MRI-guided transurethral ultrasound ablation (TULSA) is effective over surgery in men with prostate cancer, according to a study presented April 13 at the Society of Interventional Radiology (SIR) annual meeting in Toronto.
The finding is from a clinical trial comparing TULSA to robotic prostatectomy in 212 men at 23 medical centers between 2022 and 2025, noted principal investigator David Woodrum, MD, PhD, of the Mayo Clinic in Rochester, MN.
"These early results suggest that TULSA may allow patients to recover more quickly and maintain a better quality of life following treatment, while still effectively treating the cancer," Woodrum said, in a news release from SIR.
TULSA uses real-time MRI to guide the delivery of high-energy ultrasound through the urethra and into the prostate to heat and destroy cancer tissue without affecting surrounding organs, with the goal of preserving urinary and sexual function.
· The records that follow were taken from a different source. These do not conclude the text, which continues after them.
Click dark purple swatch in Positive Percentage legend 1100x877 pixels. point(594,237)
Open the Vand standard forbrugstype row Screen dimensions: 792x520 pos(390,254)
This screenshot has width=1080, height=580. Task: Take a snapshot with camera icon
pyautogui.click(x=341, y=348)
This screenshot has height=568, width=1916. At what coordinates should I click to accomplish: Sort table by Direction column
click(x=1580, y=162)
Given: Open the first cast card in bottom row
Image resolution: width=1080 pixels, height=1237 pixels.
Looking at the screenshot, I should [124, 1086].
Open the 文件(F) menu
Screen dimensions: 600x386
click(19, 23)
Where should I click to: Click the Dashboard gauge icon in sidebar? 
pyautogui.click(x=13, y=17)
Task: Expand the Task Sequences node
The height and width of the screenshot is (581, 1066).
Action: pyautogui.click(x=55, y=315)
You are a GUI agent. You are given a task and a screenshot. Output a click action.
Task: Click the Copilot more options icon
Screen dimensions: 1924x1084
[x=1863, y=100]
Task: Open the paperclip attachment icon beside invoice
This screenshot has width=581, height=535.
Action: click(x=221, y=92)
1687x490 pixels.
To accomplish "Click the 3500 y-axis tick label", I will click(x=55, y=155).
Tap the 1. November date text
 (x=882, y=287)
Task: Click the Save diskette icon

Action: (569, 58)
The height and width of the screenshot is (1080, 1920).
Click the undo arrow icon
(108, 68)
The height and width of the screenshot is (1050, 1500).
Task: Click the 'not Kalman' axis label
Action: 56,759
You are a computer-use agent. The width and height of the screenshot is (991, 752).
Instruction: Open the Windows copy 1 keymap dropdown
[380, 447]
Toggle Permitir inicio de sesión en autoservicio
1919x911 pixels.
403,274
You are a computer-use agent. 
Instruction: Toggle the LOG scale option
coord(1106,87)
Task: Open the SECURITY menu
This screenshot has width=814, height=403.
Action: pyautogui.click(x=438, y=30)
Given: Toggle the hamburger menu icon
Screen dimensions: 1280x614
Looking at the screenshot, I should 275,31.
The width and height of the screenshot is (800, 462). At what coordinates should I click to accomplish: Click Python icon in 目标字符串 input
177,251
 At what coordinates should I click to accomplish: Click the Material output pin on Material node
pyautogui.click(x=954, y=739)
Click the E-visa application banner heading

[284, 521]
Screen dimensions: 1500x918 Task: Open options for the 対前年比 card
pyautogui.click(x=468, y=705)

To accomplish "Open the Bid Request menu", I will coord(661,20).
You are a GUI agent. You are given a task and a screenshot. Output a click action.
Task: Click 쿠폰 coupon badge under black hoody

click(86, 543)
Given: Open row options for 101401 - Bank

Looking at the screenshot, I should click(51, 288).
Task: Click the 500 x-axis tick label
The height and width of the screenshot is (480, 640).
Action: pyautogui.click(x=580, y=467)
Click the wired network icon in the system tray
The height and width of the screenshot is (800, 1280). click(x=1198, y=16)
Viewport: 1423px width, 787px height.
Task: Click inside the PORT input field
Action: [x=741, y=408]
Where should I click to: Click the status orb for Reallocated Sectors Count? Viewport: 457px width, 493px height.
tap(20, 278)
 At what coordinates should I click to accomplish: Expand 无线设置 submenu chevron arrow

Robotic prostatectomy, while effective for cancer control, can leave men with long-term effects including erectile dysfunction and urinary incontinence, Woodrum explained.
In the CAPTAIN trial, participants were randomly assigned to receive either TULSA or robotic prostatectomy. For TULSA versus surgery participants, the median age was 63 years old versus 65, median PSA was 6.5 ng/mL versus 7.2 ng/mL, and prostate volume was 41 cc versus 35 cc.
According to the results, men treated with TULSA had less blood loss during the procedure (zero mL versus 100 mL to 200 mL), had shorter stays (0.29 days versus 1.24 days), and reported less pain and faster return to normal activities one month after treatment.
"For many patients, how quickly they can get back to work, family life and everyday routines really matters," Woodrum said.
The researchers plan to follow participants over 10 years to compare longer-term outcomes, including urinary control, sexual function, and whether additional cancer treatment is needed.